Dit alles betekent dat het traject van AI in ieder geval de komende jaren grotendeels zal worden bepaald door de beslissingen van een handvol particuliere bedrijven, ongeacht wat beleidsmakers in Brussel of Washington doen. Met andere woorden: technologen, en niet beleidsmakers of bureaucraten, zullen gezag uitoefenen over een kracht die zowel de macht van natiestaten als de manier waarop zij zich tot elkaar verhouden diepgaand zou kunnen veranderen. Dat maakt de uitdaging van het besturen van AI anders dan alles waar regeringen eerder mee te maken hebben gehad; een evenwichtsoefening op regelgevingsgebied is delicater – en er staat meer op het spel – dan welke beleidsmakers dan ook hebben geprobeerd.

BEWEGEND DOEL, EVOLUEREND WAPEN

Regeringen lopen al achter de feiten aan. De meeste voorstellen voor het besturen van AI behandelen het als een conventioneel probleem dat vatbaar is voor de staatsgerichte oplossingen van de twintigste eeuw: compromissen over regels die zijn opgesteld door politieke leiders die rond een tafel zitten. Maar dat zal niet werken voor AI.

De regelgevingsinspanningen staan tot nu toe nog in de kinderschoenen en zijn nog steeds ontoereikend. De AI-wet van de EU is de meest ambitieuze poging om AI in welk rechtsgebied dan ook te regeren, maar zal pas in 2026 volledig van toepassing zijn, wanneer de AI-modellen onherkenbaar gevorderd zullen zijn. Groot-Brittannië heeft een nog lossere, vrijwillige aanpak voorgesteld voor de regulering van AI, maar het ontbreekt het land aan middelen om effectief te zijn. Geen van beide initiatieven probeert de ontwikkeling en inzet van AI op mondiaal niveau te beheersen – iets dat nodig zal zijn om AI-governance te laten slagen. En hoewel vrijwillige toezeggingen om de veiligheidsrichtlijnen voor AI te respecteren, zoals die in juli zijn gedaan door zeven toonaangevende AI-ontwikkelaars, waaronder Inflection AI, onder leiding van een van ons (Suleyman), welkom zijn, zijn ze geen vervanging voor juridisch bindende nationale en internationale regelgeving.

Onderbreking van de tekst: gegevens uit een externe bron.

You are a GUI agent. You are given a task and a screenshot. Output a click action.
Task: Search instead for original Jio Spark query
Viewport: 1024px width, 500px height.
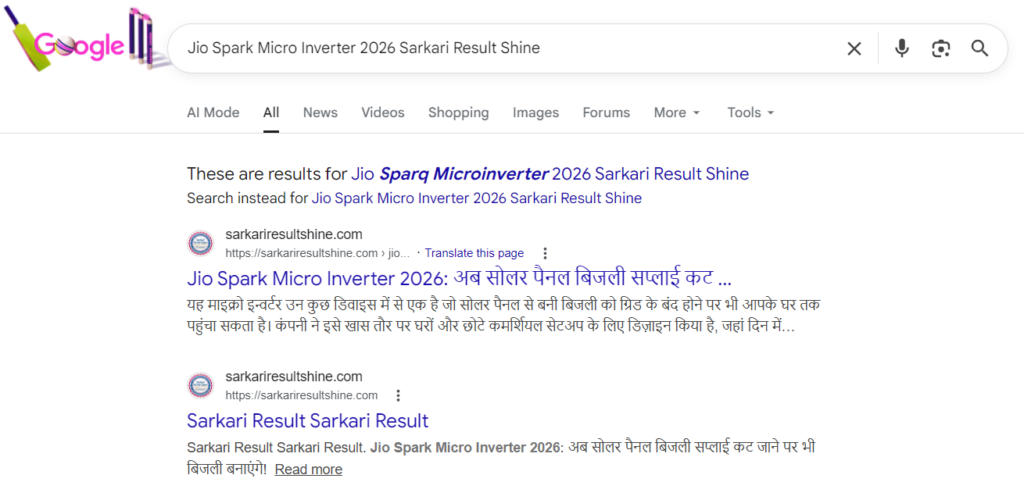tap(476, 198)
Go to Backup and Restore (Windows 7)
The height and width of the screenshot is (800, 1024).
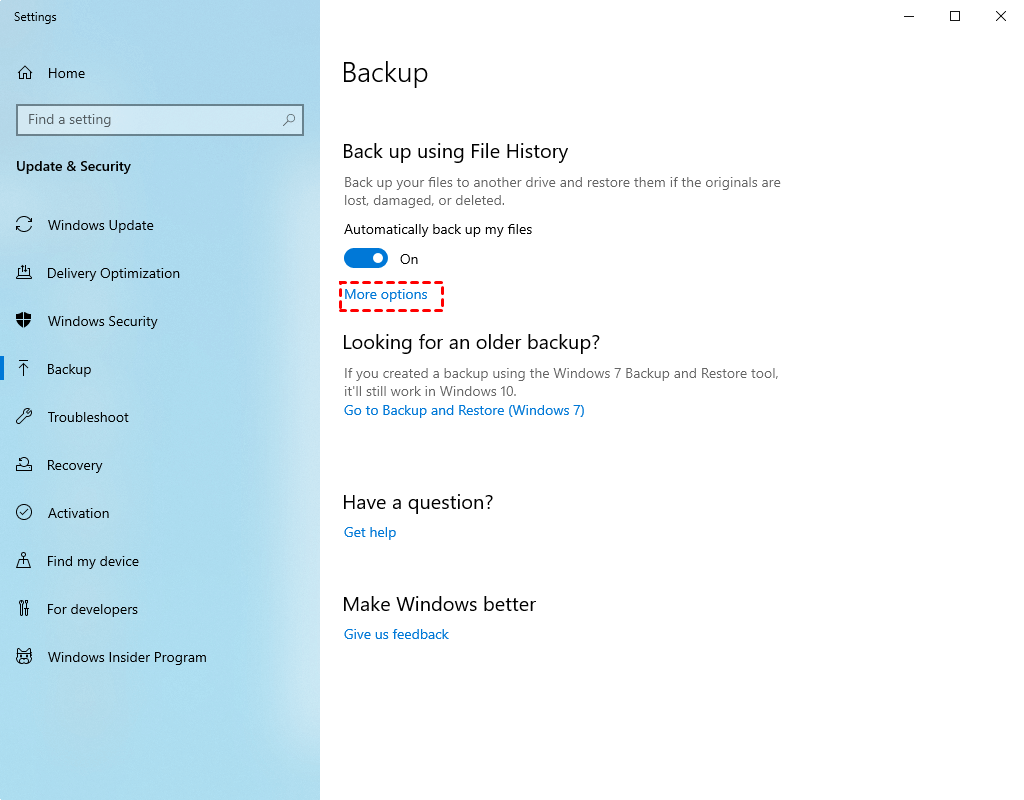click(x=464, y=411)
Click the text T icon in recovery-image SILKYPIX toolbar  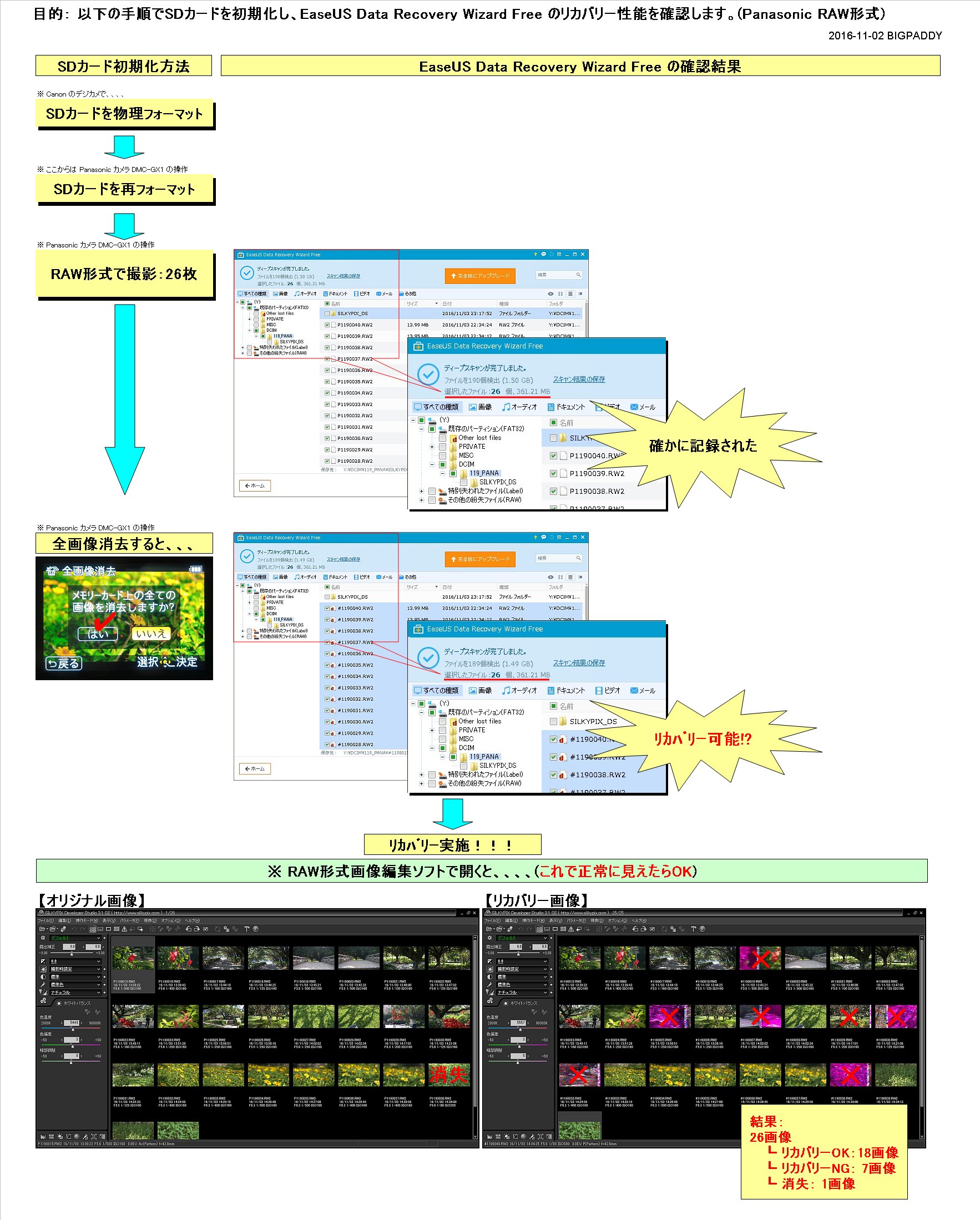(x=693, y=929)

Voorstanders van overeenkomsten op internationaal niveau om AI te temmen neigen naar het model van kernwapenbeheersing. Maar AI-systemen zijn niet alleen oneindig veel gemakkelijker te ontwikkelen, te stelen en te kopiëren dan kernwapens; ze worden gecontroleerd door particuliere bedrijven, niet door overheden. Nu de nieuwe generatie AI-modellen zich sneller dan ooit verspreidt, lijkt de nucleaire vergelijking steeds ouderwetser. Zelfs als regeringen met succes de toegang kunnen controleren tot de materialen die nodig zijn om de meest geavanceerde modellen te bouwen – zoals de regering-Biden probeert te doen door te voorkomen dat China geavanceerde chips aanschaft – kunnen ze weinig doen om de verspreiding van die modellen te stoppen als ze eenmaal zijn getraind en vereisen daarom veel minder chips om te werken.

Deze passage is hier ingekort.